Holmes ficou sentado durante algum tempo, perdido em pensamentos.
– Quem faz companhia a lady Beatrice Falder? – perguntou finalmente.
– A sua criada, Carrie Evans. Ela está com lady Beatrice nos últimos cinco anos.
– E, sem dúvida, é dedicada a ela?
O sr. Mason mexeu-se desconfortavelmente.
– Ela é bastante dedicada – respondeu, finalmente. – Mas eu não sei a quem.
– Ah! – disse Holmes.
– Eu não posso revelar segredos alheios.
– Compreendo perfeitamente, sr. Mason. Naturalmente, a situação é bastante clara. Pela descrição que o dr. Watson fez de sir Robert, posso perceber que nenhuma mulher está fora de perigo com ele. Você não acha que a briga entre irmão e irmã pode ser por isto?
– Bem, o escândalo há muito tempo está evidente.
– Mas ela pode não ter percebido isto antes. Suponhamos que ela tenha descoberto tudo de repente. Ela quer se livrar da mulher. O irmão não permite. A inválida, com o coração fraco e sua incapacidade de se locomover, não tem meios de impor sua vontade. A criada odiada ainda está ligada a ela. A senhora recusa-se a falar, fica mal-humorada, dá para beber. Sir Robert, encolerizado, tira-lhe o spaniel, seu animal de estimação. Isso tudo não faz sentido?

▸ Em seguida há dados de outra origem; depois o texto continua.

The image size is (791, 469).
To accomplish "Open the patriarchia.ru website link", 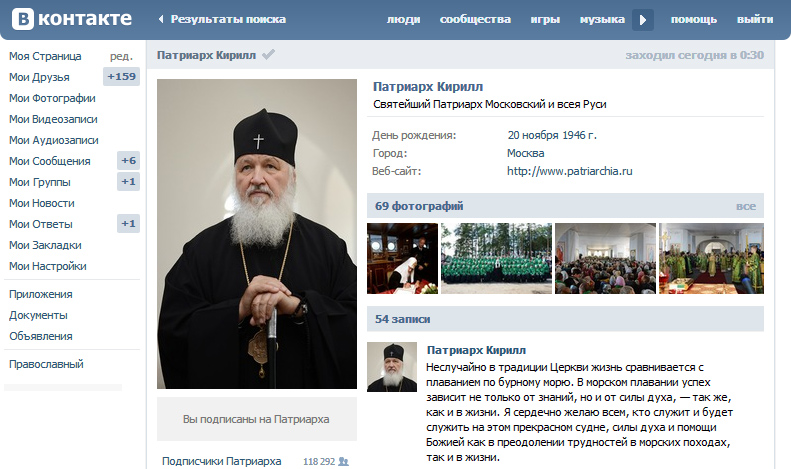I will click(570, 171).
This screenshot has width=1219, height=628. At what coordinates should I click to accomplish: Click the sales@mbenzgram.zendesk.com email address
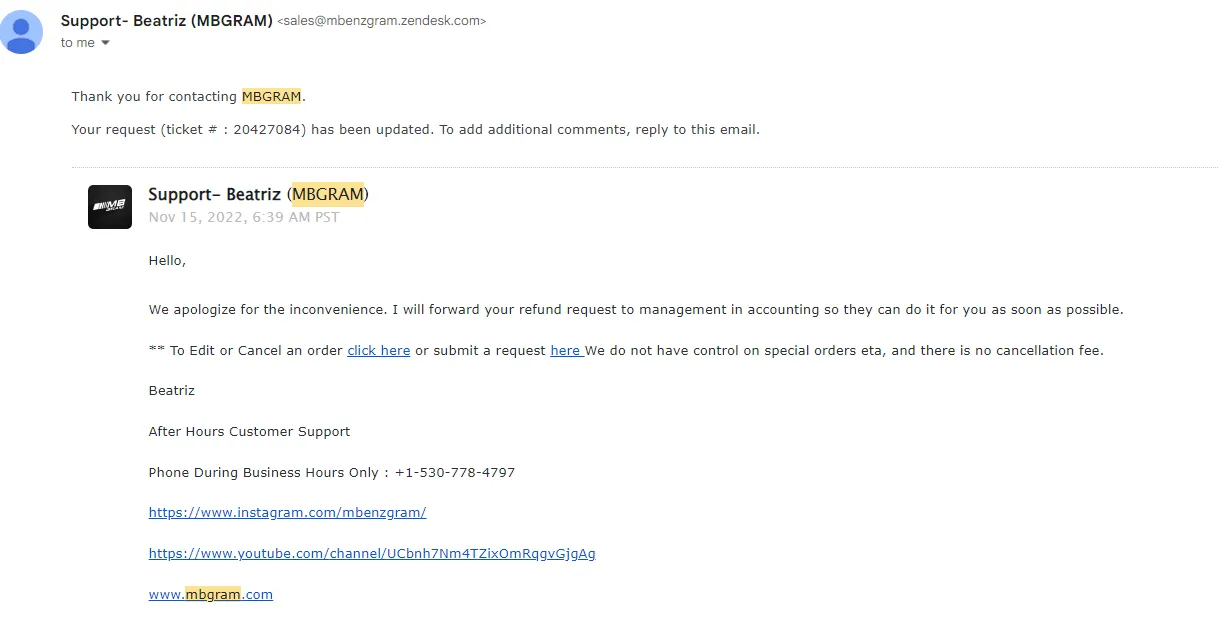point(381,21)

– Bem, pode fazer... até aqui.
– Exatamente! Até aqui. Como tudo isso poderia ter relação com as visitas noturnas à velha cripta? Não podemos encaixar isto em nosso enredo.
– Não, senhor, e ainda há outra coisa que eu não consigo encaixar. Por que sir Robert iria querer desenterrar um defunto?

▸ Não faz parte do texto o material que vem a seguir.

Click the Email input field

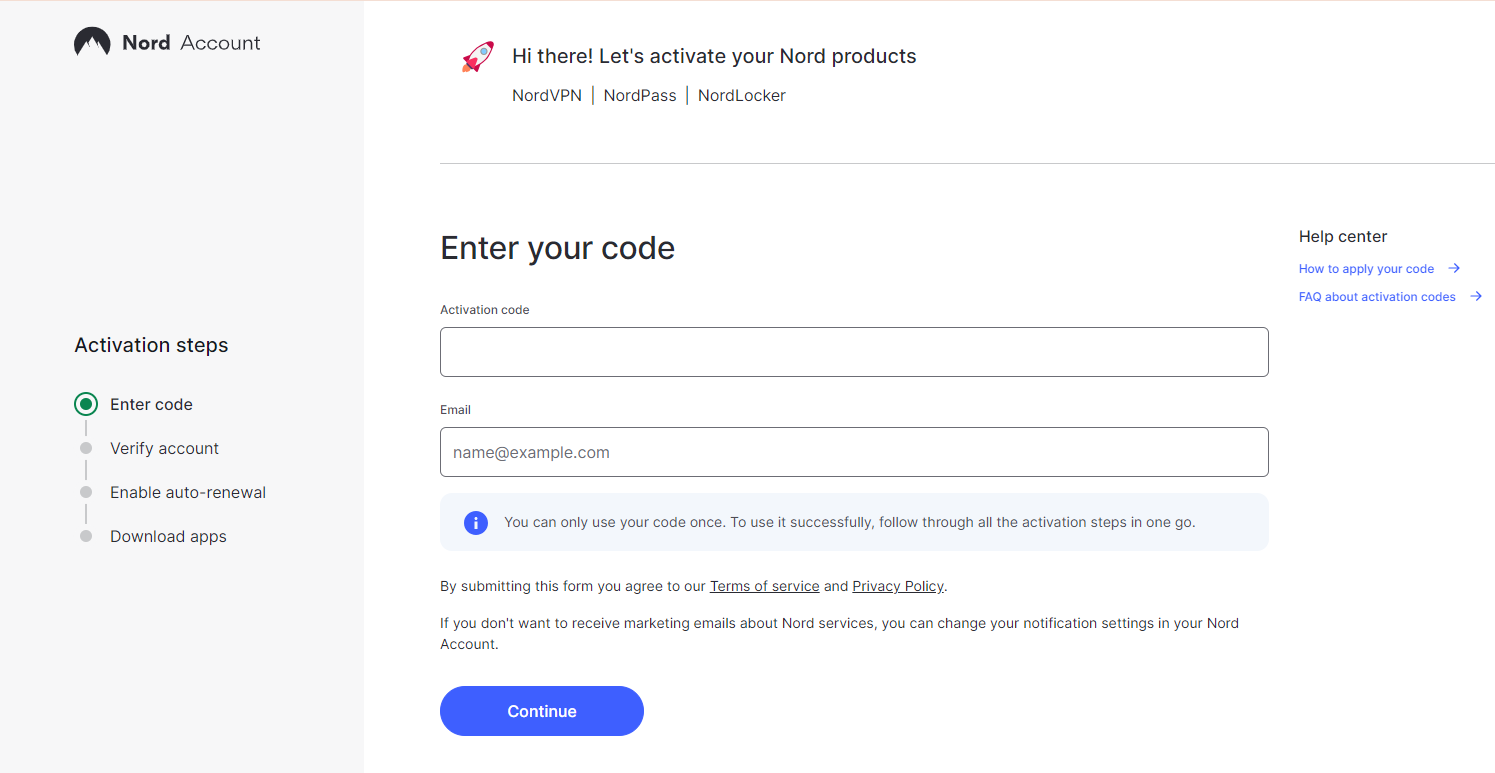pos(854,452)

Holmes endireitou-se na cadeira na mesma hora.
– Nós só descobrimos isto ontem, depois que eu havia escrito para o senhor. Ontem, sir Robert estava em Londres, de modo que Stephens e eu descemos até a cripta. Estava tudo em ordem, senhor, exceto pelo fato de que em um dos cantos havia um pedaço de um corpo humano.
– Presumo que o senhor tenha informado à polícia.

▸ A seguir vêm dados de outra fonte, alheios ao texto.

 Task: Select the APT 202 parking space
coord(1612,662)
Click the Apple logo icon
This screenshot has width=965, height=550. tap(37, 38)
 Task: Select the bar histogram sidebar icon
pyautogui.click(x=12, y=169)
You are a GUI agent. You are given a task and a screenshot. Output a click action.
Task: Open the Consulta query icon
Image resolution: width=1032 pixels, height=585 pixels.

Nosso visitante deu um sorriso sinistro.
– Bem, senhor, acho que isto dificilmente os interessaria. Havia apenas a cabeça e alguns ossos de uma múmia. Devia ter uns 1.000 anos de idade. Mas não estava lá antes. Isto eu posso jurar e Stephens também. Tinha sido arrumado num canto e coberto com uma tábua, mas aquele canto sempre esteve vazio antes.
– O que é que vocês fizeram com aquilo?
– Bem, nós simplesmente deixamos tudo lá.
– Isto foi prudente. Você disse que sir Robert estava fora ontem. Ele já voltou?
– Deve voltar hoje.
– Quando foi que sir Robert deu de presente o cachorro da irmã?
– Foi exatamente há uma semana. O animal estava uivando do lado de fora da velha casa do poço, e sir Robert naquela manhã estava em um de seus dias de mau-humor. Ele apanhou o cachorro, e pensei que o tivesse matado. Depois, ele o entregou a Sandy Bain, o jóquei, e mandou que o levasse para o velho Barnes, no Green Dragon, porque ele não queria vê-lo nunca mais.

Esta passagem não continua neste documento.